What you return should be only the lines starting at the one that contains "Where should I click to: Open" and running to the end of the listing, exactly as written, minus any pictures.

*** Opening of DATA ***

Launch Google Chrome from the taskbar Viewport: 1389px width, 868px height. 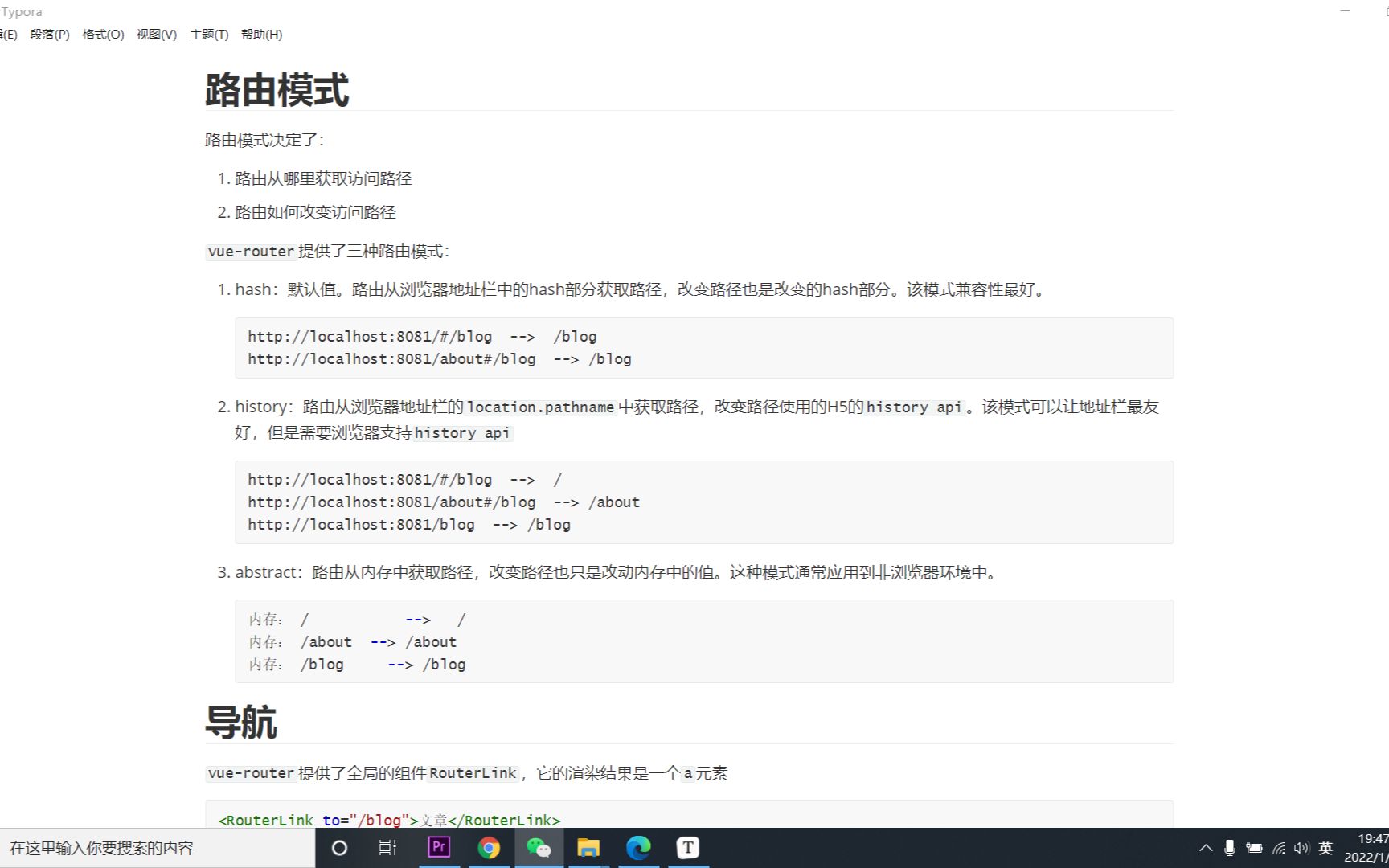tap(490, 848)
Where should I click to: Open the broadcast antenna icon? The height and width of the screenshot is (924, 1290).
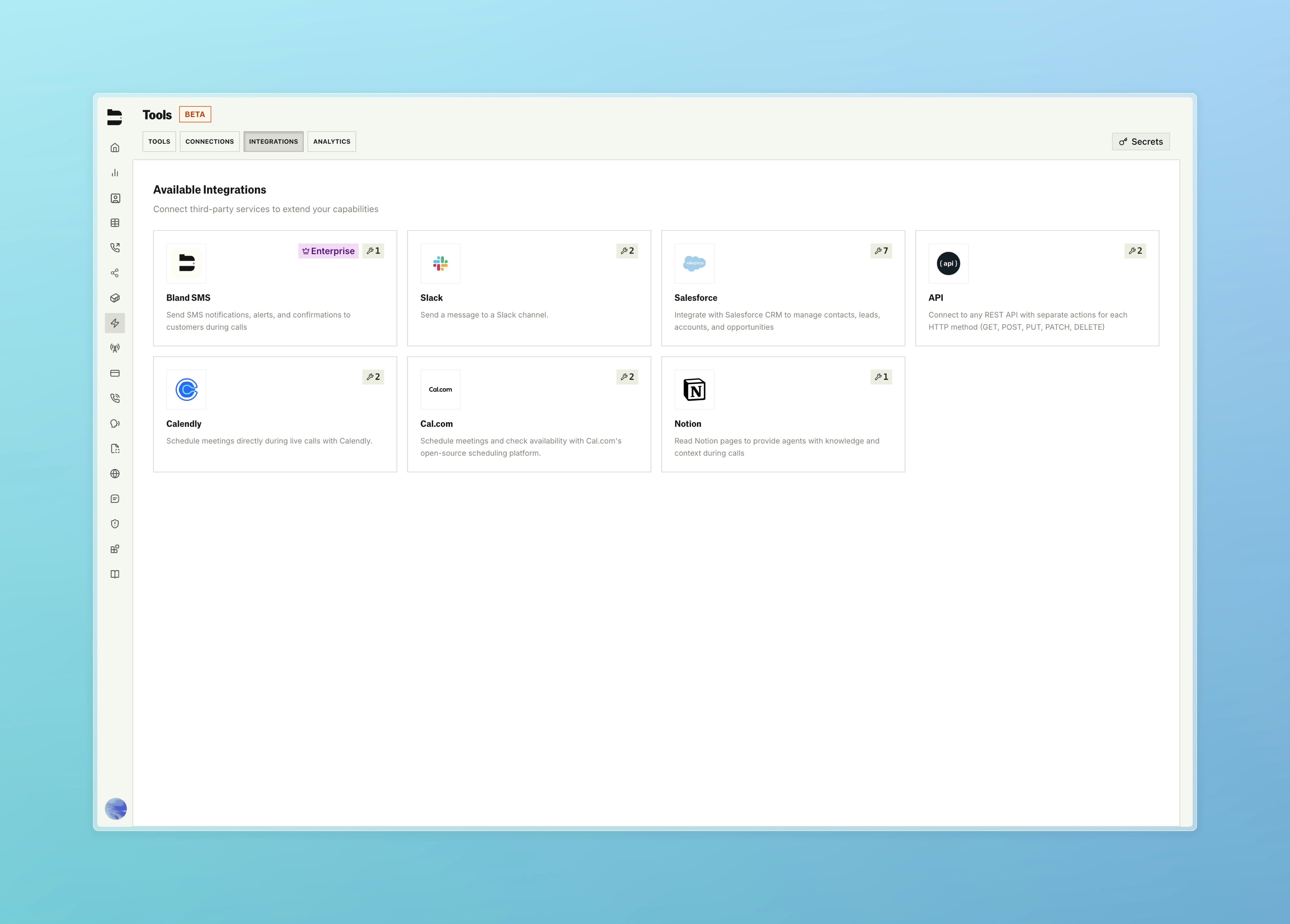tap(115, 347)
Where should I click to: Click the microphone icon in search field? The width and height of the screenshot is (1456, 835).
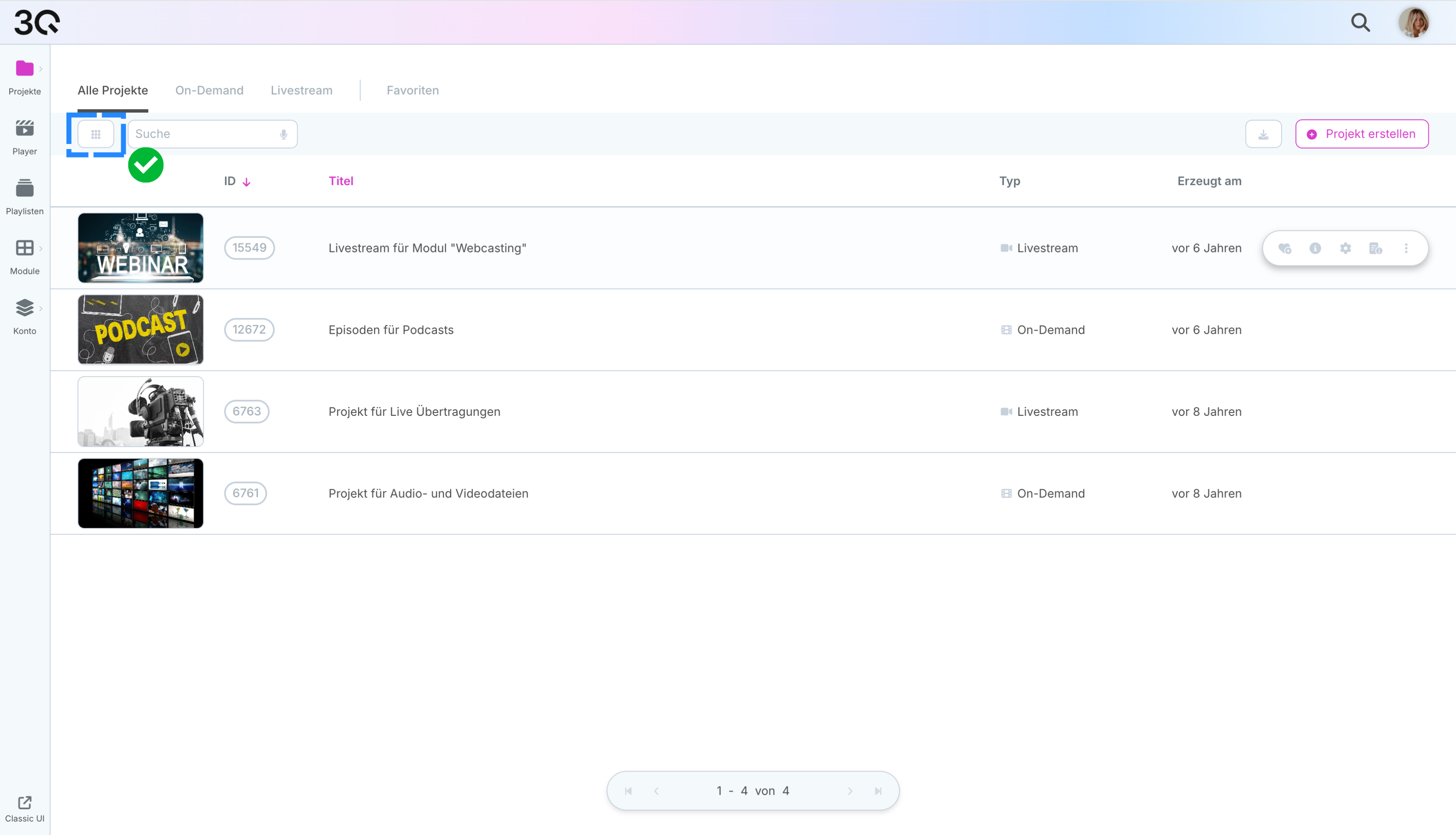click(x=284, y=134)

*** Close of DATA ***

-- REPLY TO THE TASK --
Where should I click to: Open the broadcast antenna icon? The height and width of the screenshot is (924, 1290).
tap(115, 347)
Where should I click to: Click the microphone icon in search field? The width and height of the screenshot is (1456, 835).
click(x=284, y=134)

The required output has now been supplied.